Your goal: Your reply should consist of one number: how many lines below contain "right".

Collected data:

════

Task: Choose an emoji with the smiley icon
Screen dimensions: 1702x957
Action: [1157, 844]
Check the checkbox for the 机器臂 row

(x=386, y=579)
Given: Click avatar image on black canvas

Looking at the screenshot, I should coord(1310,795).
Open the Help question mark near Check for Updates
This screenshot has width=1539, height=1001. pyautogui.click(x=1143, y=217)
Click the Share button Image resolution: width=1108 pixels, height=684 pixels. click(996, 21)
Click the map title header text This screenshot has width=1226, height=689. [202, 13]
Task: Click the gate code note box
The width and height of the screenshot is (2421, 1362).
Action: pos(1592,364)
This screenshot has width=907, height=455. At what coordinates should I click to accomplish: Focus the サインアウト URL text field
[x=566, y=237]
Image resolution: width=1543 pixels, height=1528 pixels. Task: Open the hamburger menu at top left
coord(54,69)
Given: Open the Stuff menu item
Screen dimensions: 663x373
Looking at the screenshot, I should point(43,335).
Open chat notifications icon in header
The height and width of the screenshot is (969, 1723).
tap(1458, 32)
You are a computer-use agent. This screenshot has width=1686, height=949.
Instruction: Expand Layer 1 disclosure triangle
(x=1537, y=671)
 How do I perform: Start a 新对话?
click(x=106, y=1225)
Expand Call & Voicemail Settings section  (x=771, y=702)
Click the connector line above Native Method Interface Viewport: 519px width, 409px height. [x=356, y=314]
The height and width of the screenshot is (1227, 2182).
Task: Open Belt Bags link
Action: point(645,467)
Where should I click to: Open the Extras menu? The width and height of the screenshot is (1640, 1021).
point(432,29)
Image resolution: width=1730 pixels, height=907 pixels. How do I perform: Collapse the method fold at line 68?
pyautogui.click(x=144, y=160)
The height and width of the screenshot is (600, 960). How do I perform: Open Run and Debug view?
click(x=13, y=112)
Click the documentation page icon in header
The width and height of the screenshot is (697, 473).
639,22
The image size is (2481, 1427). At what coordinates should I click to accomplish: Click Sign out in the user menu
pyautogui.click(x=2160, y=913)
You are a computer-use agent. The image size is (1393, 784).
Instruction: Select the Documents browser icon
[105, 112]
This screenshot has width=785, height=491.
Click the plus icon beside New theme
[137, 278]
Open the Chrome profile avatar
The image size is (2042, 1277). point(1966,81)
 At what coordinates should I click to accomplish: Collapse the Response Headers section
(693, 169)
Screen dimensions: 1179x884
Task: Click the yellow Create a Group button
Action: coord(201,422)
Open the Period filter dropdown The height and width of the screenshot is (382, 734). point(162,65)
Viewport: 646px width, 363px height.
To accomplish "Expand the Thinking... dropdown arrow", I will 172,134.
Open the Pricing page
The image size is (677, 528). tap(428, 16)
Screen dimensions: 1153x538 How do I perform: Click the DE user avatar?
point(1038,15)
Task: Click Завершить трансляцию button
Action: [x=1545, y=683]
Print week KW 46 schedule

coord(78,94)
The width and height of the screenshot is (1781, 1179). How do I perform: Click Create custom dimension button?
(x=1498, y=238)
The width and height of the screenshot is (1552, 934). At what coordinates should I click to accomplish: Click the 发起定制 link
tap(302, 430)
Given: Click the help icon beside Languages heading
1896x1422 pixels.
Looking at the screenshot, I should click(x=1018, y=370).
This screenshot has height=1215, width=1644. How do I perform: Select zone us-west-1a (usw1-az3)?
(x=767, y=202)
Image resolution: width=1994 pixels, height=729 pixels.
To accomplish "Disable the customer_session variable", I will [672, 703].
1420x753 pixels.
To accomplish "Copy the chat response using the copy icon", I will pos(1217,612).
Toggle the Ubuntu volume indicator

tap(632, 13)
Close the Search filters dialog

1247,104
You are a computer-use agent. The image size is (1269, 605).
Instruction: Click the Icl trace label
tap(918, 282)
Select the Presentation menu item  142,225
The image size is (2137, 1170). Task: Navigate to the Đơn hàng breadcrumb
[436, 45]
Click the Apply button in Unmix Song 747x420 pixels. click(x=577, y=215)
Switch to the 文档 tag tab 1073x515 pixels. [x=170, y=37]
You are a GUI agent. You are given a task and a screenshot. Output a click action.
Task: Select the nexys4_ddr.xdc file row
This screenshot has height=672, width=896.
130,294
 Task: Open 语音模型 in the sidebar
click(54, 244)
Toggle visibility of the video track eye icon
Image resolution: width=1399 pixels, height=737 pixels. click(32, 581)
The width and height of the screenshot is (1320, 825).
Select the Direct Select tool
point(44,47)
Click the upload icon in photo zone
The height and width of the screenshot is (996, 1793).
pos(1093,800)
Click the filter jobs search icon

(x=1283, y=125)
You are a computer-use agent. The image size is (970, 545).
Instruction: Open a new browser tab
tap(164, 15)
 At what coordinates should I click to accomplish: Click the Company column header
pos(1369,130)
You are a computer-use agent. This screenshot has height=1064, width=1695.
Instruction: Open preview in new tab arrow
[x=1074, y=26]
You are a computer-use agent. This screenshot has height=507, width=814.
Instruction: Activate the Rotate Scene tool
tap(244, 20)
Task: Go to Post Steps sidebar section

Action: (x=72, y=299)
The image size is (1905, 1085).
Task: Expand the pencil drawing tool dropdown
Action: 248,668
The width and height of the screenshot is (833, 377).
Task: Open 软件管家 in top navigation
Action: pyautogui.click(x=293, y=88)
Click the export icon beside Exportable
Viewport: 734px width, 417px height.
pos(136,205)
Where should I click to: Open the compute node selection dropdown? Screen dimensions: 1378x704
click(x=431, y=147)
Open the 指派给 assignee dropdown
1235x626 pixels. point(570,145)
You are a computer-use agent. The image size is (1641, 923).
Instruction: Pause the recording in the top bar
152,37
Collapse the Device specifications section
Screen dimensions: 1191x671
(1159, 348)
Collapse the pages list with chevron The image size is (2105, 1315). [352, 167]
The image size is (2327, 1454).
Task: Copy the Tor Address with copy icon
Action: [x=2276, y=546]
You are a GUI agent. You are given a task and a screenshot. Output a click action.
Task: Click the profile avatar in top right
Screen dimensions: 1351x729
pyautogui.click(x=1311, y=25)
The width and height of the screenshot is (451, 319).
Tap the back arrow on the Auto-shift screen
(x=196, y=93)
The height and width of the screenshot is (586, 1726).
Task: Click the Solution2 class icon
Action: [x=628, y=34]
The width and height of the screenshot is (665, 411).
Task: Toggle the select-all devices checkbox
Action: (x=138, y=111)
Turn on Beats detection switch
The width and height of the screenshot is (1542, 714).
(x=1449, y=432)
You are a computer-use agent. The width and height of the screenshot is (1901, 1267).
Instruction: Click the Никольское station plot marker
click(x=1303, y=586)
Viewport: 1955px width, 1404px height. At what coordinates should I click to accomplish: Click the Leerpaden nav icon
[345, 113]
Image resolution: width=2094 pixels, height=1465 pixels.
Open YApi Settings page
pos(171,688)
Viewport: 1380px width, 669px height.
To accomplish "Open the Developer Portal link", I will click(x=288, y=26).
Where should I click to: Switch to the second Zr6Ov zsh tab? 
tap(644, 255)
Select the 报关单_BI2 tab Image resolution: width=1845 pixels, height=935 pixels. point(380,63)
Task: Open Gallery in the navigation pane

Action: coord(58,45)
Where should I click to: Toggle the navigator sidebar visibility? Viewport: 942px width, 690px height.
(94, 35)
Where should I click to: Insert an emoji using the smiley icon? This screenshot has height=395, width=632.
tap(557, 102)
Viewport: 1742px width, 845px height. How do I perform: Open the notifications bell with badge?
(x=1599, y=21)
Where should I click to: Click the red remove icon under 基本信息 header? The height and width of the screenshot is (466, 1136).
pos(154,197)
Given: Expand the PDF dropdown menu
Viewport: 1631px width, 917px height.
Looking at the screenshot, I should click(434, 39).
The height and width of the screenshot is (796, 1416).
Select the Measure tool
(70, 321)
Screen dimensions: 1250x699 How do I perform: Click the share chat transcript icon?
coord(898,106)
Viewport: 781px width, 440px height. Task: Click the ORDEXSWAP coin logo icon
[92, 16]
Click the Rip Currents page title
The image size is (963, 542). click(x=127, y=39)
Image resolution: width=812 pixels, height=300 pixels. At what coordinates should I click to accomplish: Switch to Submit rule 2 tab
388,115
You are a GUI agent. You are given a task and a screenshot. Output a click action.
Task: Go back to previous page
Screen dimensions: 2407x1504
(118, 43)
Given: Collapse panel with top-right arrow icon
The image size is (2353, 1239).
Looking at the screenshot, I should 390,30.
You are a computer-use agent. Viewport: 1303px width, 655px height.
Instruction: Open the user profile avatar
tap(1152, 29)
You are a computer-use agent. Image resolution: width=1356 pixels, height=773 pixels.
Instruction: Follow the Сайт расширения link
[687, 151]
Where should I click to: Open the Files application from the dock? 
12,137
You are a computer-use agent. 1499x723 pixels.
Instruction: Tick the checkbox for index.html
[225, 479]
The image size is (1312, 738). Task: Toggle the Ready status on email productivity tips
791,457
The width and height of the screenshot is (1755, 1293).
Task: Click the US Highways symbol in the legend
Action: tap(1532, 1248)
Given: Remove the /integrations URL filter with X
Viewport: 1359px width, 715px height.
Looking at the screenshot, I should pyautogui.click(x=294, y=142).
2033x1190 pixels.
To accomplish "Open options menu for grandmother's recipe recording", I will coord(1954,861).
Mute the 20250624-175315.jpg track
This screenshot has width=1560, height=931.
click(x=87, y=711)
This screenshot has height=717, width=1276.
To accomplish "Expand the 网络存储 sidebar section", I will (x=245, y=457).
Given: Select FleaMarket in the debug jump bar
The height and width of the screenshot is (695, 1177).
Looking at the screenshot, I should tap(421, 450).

════

Final answer: 2